This post was originally published on Medium.
With tons of code now created with the “help” of AI assistants, version control tools probably need to adapt and precisely track which lines, functions, or changes are AI-generated vs human-written. Going one step further, they should also track the prompts that produced that code, either directly, or via a hashed/sanitized representation.
Storing prompt provenance inside the history would provide context for blame/annotate, would improve long-term understanding, and open new dimensions for audit, compliance, refactoring, and risk assessment.
1. Why provenance matters
Today, code generated by AI is indistinguishable from human code at the version-control level. But teams still need to answer:
- Where did this function come from?
- Was it written by a human or an AI assistant?
- Which model was involved? Under what prompt or intention?
- Do sensitive components contain unreviewed AI logic?
This is relevant for:
- security
- legal/IP exposure
- regulation
- software quality
- maintainability
Eventually, provenance will be as fundamental as authorship.
2. Improved annotate/blame
Traditional annotate/blame shows who last modified a line and when, but not how or why that code came to be.
Prompt provenance allows richer insight:
“This function originated from AI suggestion X, edited twice by humans, and regenerated using model Y last month.”
This turns annotate into a timeline of intent, not just a timestamped diff.
3. Compliance and governance
In regulated environments or contractual scenarios, organizations may need:
- proof of human review for sensitive modules,
- detection of code generated by non-approved models,
- controls on where AI can be used,
- tracking of repeated automated changes.
A provenance-aware VCS could enforce policies like:
“AI-generated changes touching security code must require two reviewers and full test coverage.”
Version control becomes a policy engine, not just a storage mechanism.

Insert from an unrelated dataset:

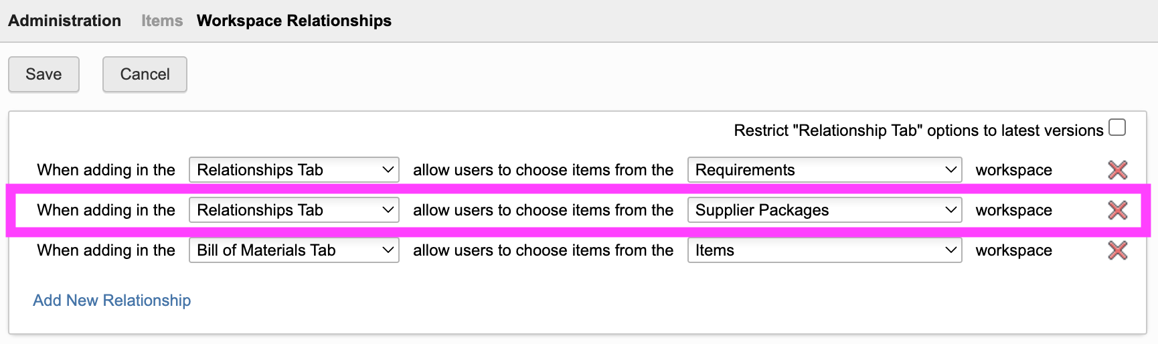
Task: Click the Save button
Action: pyautogui.click(x=44, y=74)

4. Code regeneration with newer models
Some code is effectively derivative from a prompt or high-level specification — boilerplate, glue code, DTOs, adapters, generated configs, etc.
If the VCS stores provenance and prompt metadata, you can:
- re-run the same intent against a newer model,
- generate a candidate patch,
- diff it with the current implementation,
- validate correctness via tests,
- and treat the regeneration as a structured refactor.
This is a major step forward: code becomes re-materializable from intent, not a static artifact frozen in time.
5. RAG over version history
Once provenance is tracked, version control becomes a knowledge base:
- prompts
- model versions
- surrounding code
- refactor history
- human edits
With retrieval-augmented generation (RAG), you can ask questions like:
- “Show me all AI-generated logic in the authentication pipeline.”
- “Which files have seen repeated AI regeneration?”
- “Explain the intent behind this module and its prompt history.”
- “Identify risky regions where AI-generated code has been changed frequently without human review.”
- “In the last two weeks I modified some code where I replaced a few strings by stream access, can you show me where?”
RAG turns commit history into semantic retrieval, not just text search.
6. Developer experience benefit
Provenance also helps individual contributors:
- understand why code looks the way it does
- see how AI suggestions have evolved
- know when regeneration is safe
- detect when repeated AI patches indicate deeper design issues
Over time, provenance becomes part of the shared memory of the codebase.